What Matters for Simulation to Online Reinforcement Learning on Real Robots
After 100 real-world robot training runs, researchers identified which RL practices actually work on hardware.
A research team from ETH Zurich, led by Yarden As and including Markus Wulfmeier, has published a landmark empirical study titled 'What Matters for Simulation to Online Reinforcement Learning on Real Robots.' The paper, available on arXiv (2602.20220), systematically investigates the specific algorithmic, systems, and experimental design choices that enable successful online reinforcement learning (RL) on physical hardware. This work addresses a critical gap in robotics research, where many implementation details are often left implicit, leading to inconsistent results and high engineering overhead when transferring simulated policies to the real world.
The study's conclusions are based on an extensive experimental campaign of 100 real-world training runs conducted across three distinct robotic platforms. The researchers performed systematic ablations to test common assumptions and found that several widely adopted defaults in RL practice can actually be detrimental to real-robot training. Conversely, they identified a coherent set of robust design choices that consistently yielded stable learning across different tasks and hardware.
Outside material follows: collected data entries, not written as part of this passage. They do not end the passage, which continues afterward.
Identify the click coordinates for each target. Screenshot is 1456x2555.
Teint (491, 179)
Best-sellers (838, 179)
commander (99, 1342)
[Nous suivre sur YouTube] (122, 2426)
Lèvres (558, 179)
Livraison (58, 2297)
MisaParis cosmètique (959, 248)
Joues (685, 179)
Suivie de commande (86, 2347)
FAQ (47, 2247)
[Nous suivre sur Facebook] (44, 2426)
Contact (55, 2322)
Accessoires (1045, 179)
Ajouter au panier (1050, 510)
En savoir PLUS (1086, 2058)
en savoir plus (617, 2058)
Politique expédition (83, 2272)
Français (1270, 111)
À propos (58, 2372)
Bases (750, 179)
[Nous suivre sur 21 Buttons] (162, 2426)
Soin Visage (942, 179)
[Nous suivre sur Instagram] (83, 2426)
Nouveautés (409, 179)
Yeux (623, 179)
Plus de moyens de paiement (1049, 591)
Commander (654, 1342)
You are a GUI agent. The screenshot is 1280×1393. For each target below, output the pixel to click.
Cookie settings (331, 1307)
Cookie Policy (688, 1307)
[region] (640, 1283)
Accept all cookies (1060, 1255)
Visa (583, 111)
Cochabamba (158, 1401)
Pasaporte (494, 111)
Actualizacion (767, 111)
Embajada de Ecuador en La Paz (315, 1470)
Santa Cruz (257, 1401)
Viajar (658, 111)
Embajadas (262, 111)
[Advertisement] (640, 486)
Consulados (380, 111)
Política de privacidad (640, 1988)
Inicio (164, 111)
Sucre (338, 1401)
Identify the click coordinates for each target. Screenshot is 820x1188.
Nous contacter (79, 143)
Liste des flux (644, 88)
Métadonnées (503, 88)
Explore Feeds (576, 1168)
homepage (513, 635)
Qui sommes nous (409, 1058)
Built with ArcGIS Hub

This provides the first large-sample empirical guide for practitioners, effectively creating a blueprint to reduce the trial-and-error engineering typically required to get online RL working reliably on physical systems.
- Based on 100 real-world training runs across three distinct robotic platforms.
- Found that several widely used RL defaults are harmful for real-robot deployment.
- Identified a specific set of robust design choices that yield stable learning across tasks and hardware.
Why It Matters
Provides a practical blueprint to reduce engineering effort and increase success rates when deploying RL on physical robots.